OWEN WAS A MAN accustomed to administration and power—having most recently developed a circle of debt-collection agencies that took a “modern” approach, hounding their targets through e-mail and social media—but he had long forgotten how to earn it. Adeleine could sense his impatience building, observe how he stored it in his shoulders and forearms. She felt unsure of which role to play, given her lack of concrete theories about Thomas’s precise location and long-term intentions. He had stopped calling several days before, like an appliance that ceases to function without fanfare, leaving memories of its usefulness fresh, its malfunction confounding.

 

For the twentieth time since Owen had escorted them upstairs, a grandfather clock she’d found and restored rang out to signify the hour. Owen took a blue silk scarf from the closet and daubed it along the back of his neck, plucked a red whistle from a bookcase and slipped it in his pocket. The women sat on the chaise while he moved about the room as though it were a museum, pausing frequently at pieces of interest to lean and squint.

 

Edith’s command of language seemed to have vanished with the sleep she and Adeleine had shared in the still, dark hours before he’d arrived.
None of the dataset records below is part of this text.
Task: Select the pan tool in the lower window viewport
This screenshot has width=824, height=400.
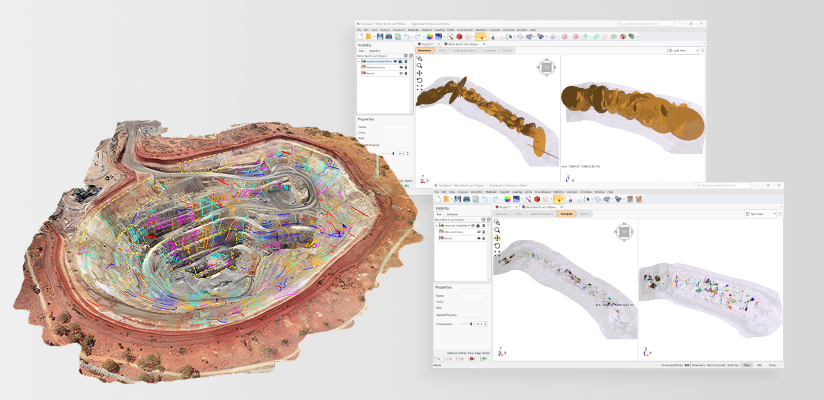Action: click(x=497, y=237)
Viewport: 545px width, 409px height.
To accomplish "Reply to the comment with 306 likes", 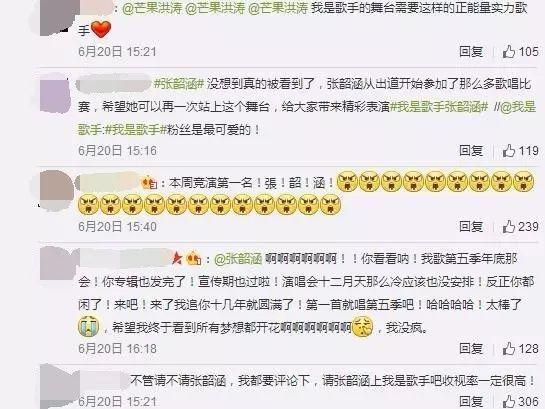I will [471, 401].
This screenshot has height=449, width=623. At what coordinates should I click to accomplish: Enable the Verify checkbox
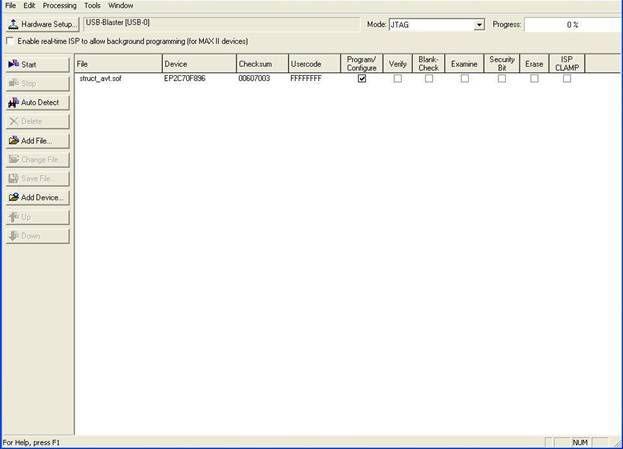tap(397, 78)
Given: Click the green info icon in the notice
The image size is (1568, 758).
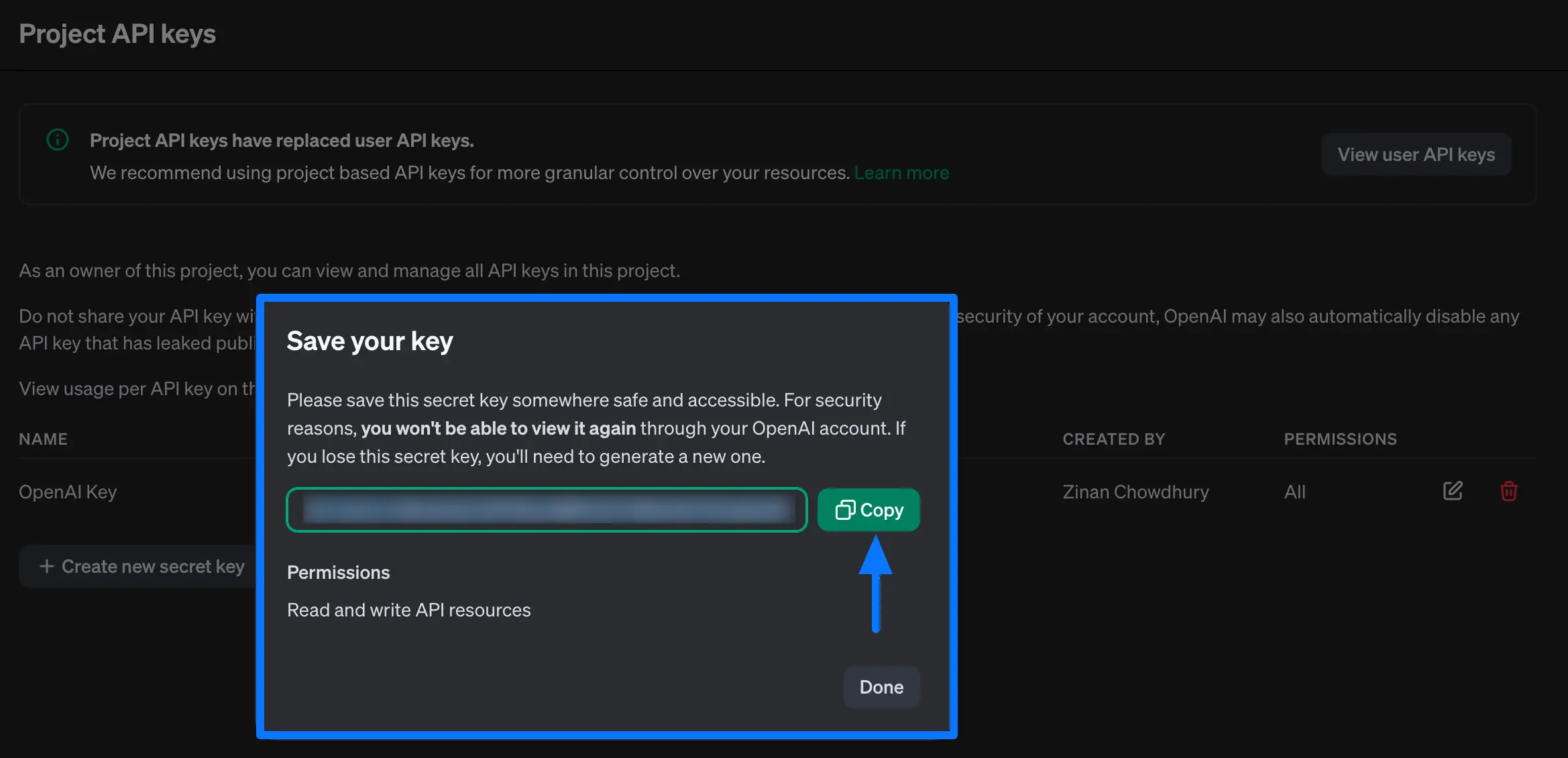Looking at the screenshot, I should (x=57, y=140).
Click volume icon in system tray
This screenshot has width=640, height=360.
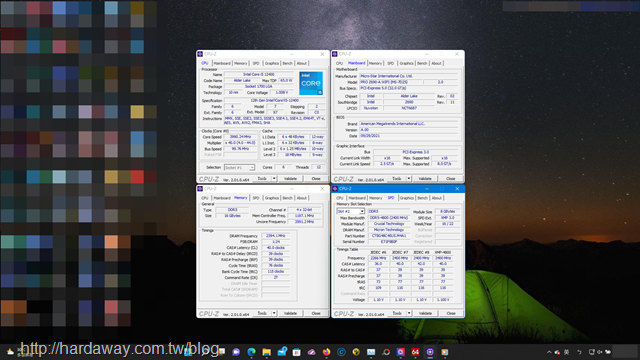click(x=600, y=352)
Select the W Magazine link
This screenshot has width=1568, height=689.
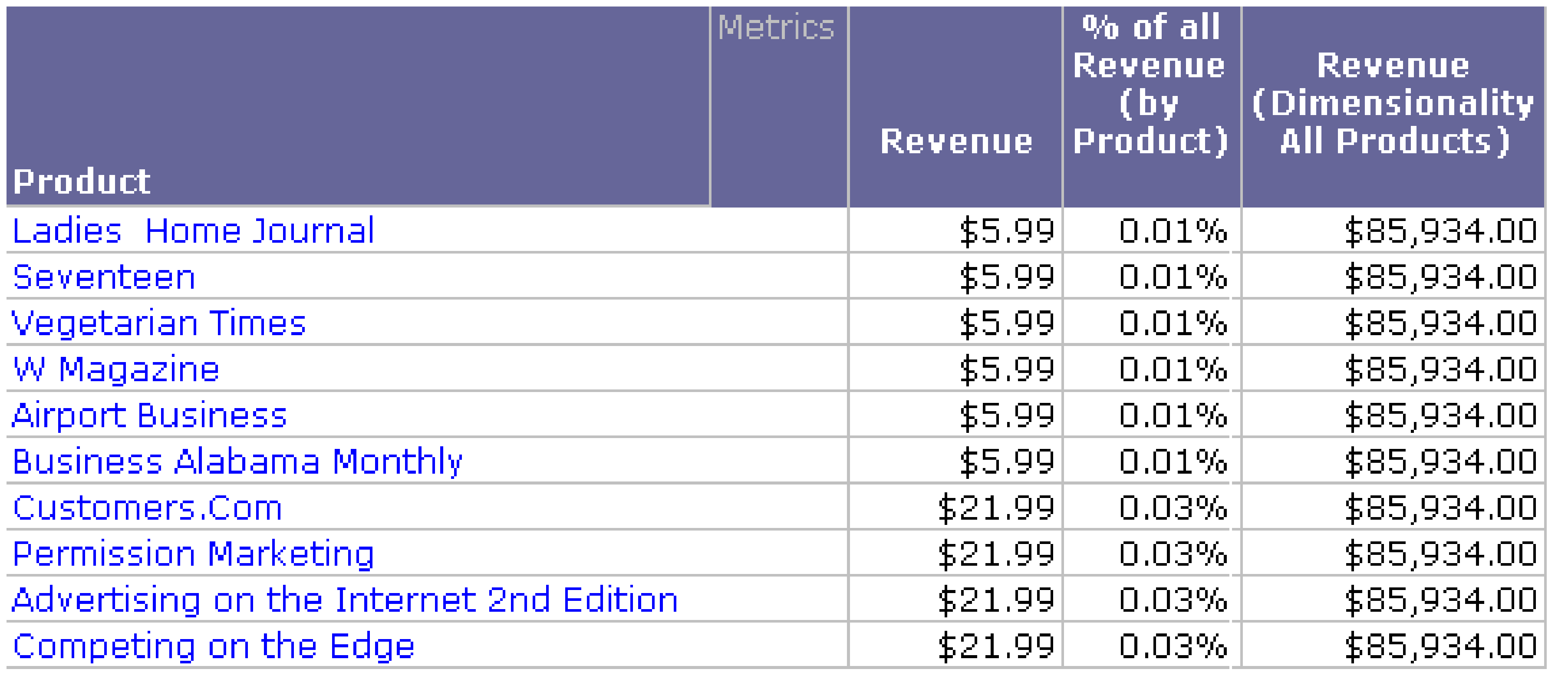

The only communication she offered her son was an occasional gob of spit, which she gathered in the back of her throat with visible effort and launched with a quick, deep grunt. After wiping the phlegm away, Owen would retrieve the whistle and blow wearily, a kid bored with a game, producing a shrill note that cowed his mother.

 

A detainee in her own home, Adeleine paid circumspect attention. She couldn’t determine whether it was tenacity that drove Edith to spit at her son again and again, despite knowing the consequence, or some aspect of dementia that named all moments independent, unsupported and unaffected by those that preceded and followed.

 

Adeleine had never felt any tug of clairvoyance, had generally lived by passively observing the present and only in the fallout of disaster looking for the parts of the past that had led her to it. But in this instance, the quiet that begged her attention, she sensed the impending: eventually, Owen would swivel his attention upon her.

 

Losing interest in his mother’s outbursts, Owen placed the whistle on the coffee table in front of them. When she hissed or bellowed, he only closed his eyes and exhaled. Tension played at the pulse points of Adeleine’s body, which felt as though it were filling and hardening.

 

Owen approached Adeleine and crouched before her, like a gardener inspecting a pattern of decay.

 

“You and I both know,” he said, “that this way is getting us nowhere. I just need to know exactly where he is, and after you tell me that, we can all part ways.” His gaze fell down her ancient crinoline blouse, the finicky top two buttons that had slipped halfway out of their enclosures. After he frowned and adjusted them, he cupped her shoulders with his supple palms.

 

“You are a pretty girl. Very strange, but very pretty.”

 

The phlegm struck his face with the sound of things joining, like the commencement of some dramatic chemical reaction. Edith spoke for the first time in hours, and the words escaped in slow jolts. “Don’t. Owen.” That his mother had spoken his name seemed to touch him, and he looked her over, the wobbly jaw and milky eyes, before he returned to Adeleine.

 

His index finger stiff, Owen traced the crinoline where it met Adeleine’s linen skirt, the tight line of her waist, then hovered his right hand over her torso, as though waiting for the kick of a baby. “Leave,” he said. “Why don’t you just go?” His palm reached the underside of her jaw, and his eyes closed and his mouth parted, and he looked to her then like a person finally alone. She took his suggestion and stood.

 

Halfway to the door, Adeleine looked back at Edith, who had her hands folded, her head down. Her recent protest had evaporated: she was swimming in her own head again, immersed in it, far from air.